По мнению В.П. Скулачева, те же механизмы могут играть значительную роль в развитии неинфекционных болезней (инфарктов, инсультов и т. д.), а также в процессе старения, механизмы которого до сих пор остаются неясными. Но эта тема заслуживает отдельного разговора. Нам же пора вернуться к проблеме повышенной уязвимости одиноких людей.

Чем лечить ненужность?

Во многих исследованиях, посвященных связи между одиночеством и болезнями, отмечалось, что решающими оказываются не столько объективные показатели (число людей, проживающих в одном доме с участником исследования, частота и длительность встреч, телефонных разговоров и т. д.), сколько субъективные ощущения. Человек может жить в отдельной квартире, но при этом чувствовать о себе заботу, разговаривать по телефону, принимать гостей. Другие же, живя в большой семье, ощущают себя лишними. На такого «лишнего» никто не обращает внимания, его слова пропускают мимо ушей, никто не считается с его желаниями. И тогда все риски, связанные с одиночеством, распространяются на него в полной мере. Состояние безысходности усугубляется, если человеку начинает казаться, что его никто не любит. Все хорошо знают распространенную ситуацию «у мамы слабое здоровье»: один из членов семьи (обычно пожилой и почти всегда женщина), ссылаясь на хроническое недомогание, требует к себе постоянного внимания, настаивает на своем мнении, претендует на какие-то особые права. При этом врачи часто не могут найти никаких объективных симптомов либо констатируют какое-нибудь расстройство, но никак не могут установить его причину. Домочадцы, попавшие под такой диктат, обычно подозревают, что все это сплошное притворство и манипулирование. В некоторых случаях так оно и есть, но чаще речь идет о бессознательном стремлении вновь и вновь подтверждать свою значимость для окружающих.
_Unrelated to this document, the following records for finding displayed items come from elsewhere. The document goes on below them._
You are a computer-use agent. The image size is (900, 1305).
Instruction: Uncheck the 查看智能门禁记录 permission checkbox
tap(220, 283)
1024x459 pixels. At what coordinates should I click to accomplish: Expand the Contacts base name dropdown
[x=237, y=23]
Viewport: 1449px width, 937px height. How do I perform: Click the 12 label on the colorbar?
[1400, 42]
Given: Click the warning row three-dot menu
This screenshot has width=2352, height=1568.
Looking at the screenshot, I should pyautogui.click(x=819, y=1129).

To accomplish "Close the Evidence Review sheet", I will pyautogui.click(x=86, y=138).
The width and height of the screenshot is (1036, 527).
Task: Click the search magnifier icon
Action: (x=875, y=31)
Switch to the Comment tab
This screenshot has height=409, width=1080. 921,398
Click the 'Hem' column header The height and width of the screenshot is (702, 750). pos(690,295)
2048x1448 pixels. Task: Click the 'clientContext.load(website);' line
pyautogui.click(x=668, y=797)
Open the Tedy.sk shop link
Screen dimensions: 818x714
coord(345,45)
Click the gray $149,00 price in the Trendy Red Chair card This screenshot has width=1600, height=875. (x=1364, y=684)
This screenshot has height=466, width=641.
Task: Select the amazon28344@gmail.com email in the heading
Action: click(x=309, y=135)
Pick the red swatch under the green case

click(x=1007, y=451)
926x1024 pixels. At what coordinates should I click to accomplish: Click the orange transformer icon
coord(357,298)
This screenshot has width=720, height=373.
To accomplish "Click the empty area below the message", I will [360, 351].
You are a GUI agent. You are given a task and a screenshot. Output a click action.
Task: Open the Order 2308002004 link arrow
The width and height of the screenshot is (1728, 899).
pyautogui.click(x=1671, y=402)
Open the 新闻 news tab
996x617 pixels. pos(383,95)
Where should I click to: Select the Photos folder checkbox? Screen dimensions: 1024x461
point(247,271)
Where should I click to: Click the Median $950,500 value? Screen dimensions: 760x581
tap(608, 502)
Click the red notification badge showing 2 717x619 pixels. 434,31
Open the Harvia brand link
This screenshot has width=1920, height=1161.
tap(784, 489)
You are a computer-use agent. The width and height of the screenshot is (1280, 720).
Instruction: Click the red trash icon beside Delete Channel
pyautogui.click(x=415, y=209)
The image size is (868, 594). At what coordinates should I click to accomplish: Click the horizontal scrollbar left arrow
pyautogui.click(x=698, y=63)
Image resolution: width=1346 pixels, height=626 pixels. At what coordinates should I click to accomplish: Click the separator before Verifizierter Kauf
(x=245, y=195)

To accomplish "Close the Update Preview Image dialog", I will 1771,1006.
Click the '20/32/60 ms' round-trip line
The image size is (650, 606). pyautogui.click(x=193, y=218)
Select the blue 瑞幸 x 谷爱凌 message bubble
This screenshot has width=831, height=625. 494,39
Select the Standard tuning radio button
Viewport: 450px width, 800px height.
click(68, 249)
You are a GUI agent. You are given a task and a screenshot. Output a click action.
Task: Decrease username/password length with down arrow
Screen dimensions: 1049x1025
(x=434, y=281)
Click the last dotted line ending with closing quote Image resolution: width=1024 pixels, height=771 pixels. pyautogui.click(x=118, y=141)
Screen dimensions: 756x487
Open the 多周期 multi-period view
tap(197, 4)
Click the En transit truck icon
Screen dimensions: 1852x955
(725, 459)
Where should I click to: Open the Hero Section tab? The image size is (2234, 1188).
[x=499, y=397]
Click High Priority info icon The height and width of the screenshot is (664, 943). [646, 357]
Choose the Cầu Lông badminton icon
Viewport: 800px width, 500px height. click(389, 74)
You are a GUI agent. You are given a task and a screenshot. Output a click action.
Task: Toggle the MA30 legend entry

Трудно отделаться от мысли, что перед нами полная аналогия поведения клетки. Мы помним, что ее нужно все время «уговаривать» продолжать жить, что в отсутствие сигналов, подтверждающих ее востребованность, она быстро уйдет в апоптоз. Человек тоже нуждается в таких сигналах, в постоянном переживании сопричастности чему-то большему, чем он сам. Иногда их дефицит кончается для него тем же, чем и для клетки — одинокие люди чаще других попадают в сводки самоубийств. Но, как правило, саморазрушение принимает хроническую форму и не нуждается в каких-то целенаправленных действиях жертвы. Душевный дискомфорт, депрессия, расстройства сна — это только наиболее очевидные последствия изоляции. Дальше идут уже знакомые нам телесные болезни: гипертония, стенокардия, расстройства пищеварения. При детальном обследовании оказывается, что снижается способность организма к сопротивлению практически любым болезням и неблагоприятным факторам: доля одиноких неизменно высока и среди жертв летних тепловых ударов, и среди умерших от осложнений после гриппа.